#### Supplied passage

He rejoined the military, with an exemption for his age. That is a whole different story.

We go to Arlington and visit some of his friends and some of my relatives. Vietnam, Bosnia, Saudi Arabia, Germany, 9/11, Iraq and Afghanistan. We have friends at Arlington from each of these wars (or more politically correct- conflicts). We stand for the flag and put our hands over our hearts and remember that Soldiers, Airmen, Sailors and Marines are people who are trying to do their duty to serve a country and a people whom they love and honor. They are not political. They do it for us.

Monday, March 27, 2017

Garden is ready

Spring cannot decide the weather it desires. Cold, Hot, Warm, Cold, Ice, Warm. Today it is rain. My spinach is in and the rest of the seeds are germinating.

The spring flowers are up and enjoying the moisture.

My constant companion. 

Asparagus was planted about three weeks ago next to the creek. It will be another year before we will get to taste it.
 The raspberries should produce this year.

#### Exercise
Copy the blog entry about Arlington visits and the spring garden word for word, in full. The items aren't needed for this work.

#### Information
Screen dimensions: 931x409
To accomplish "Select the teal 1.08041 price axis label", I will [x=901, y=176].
--
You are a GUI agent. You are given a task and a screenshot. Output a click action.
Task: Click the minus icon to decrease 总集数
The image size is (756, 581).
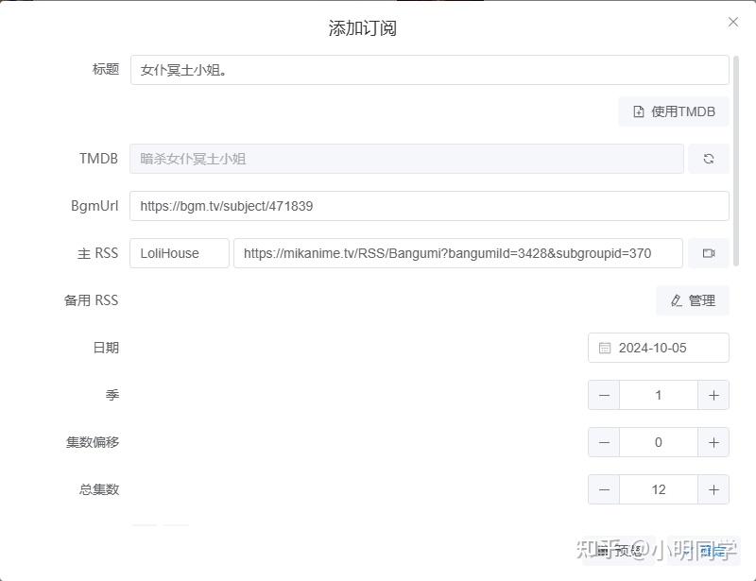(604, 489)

#### Expected answer
He rejoined the military, with an exemption for his age. That is a whole different story.

We go to Arlington and visit some of his friends and some of my relatives. Vietnam, Bosnia, Saudi Arabia, Germany, 9/11, Iraq and Afghanistan. We have friends at Arlington from each of these wars (or more politically correct- conflicts). We stand for the flag and put our hands over our hearts and remember that Soldiers, Airmen, Sailors and Marines are people who are trying to do their duty to serve a country and a people whom they love and honor. They are not political. They do it for us.

Monday, March 27, 2017

Garden is ready

Spring cannot decide the weather it desires. Cold, Hot, Warm, Cold, Ice, Warm. Today it is rain. My spinach is in and the rest of the seeds are germinating.

The spring flowers are up and enjoying the moisture.

My constant companion. 

Asparagus was planted about three weeks ago next to the creek. It will be another year before we will get to taste it.
 The raspberries should produce this year.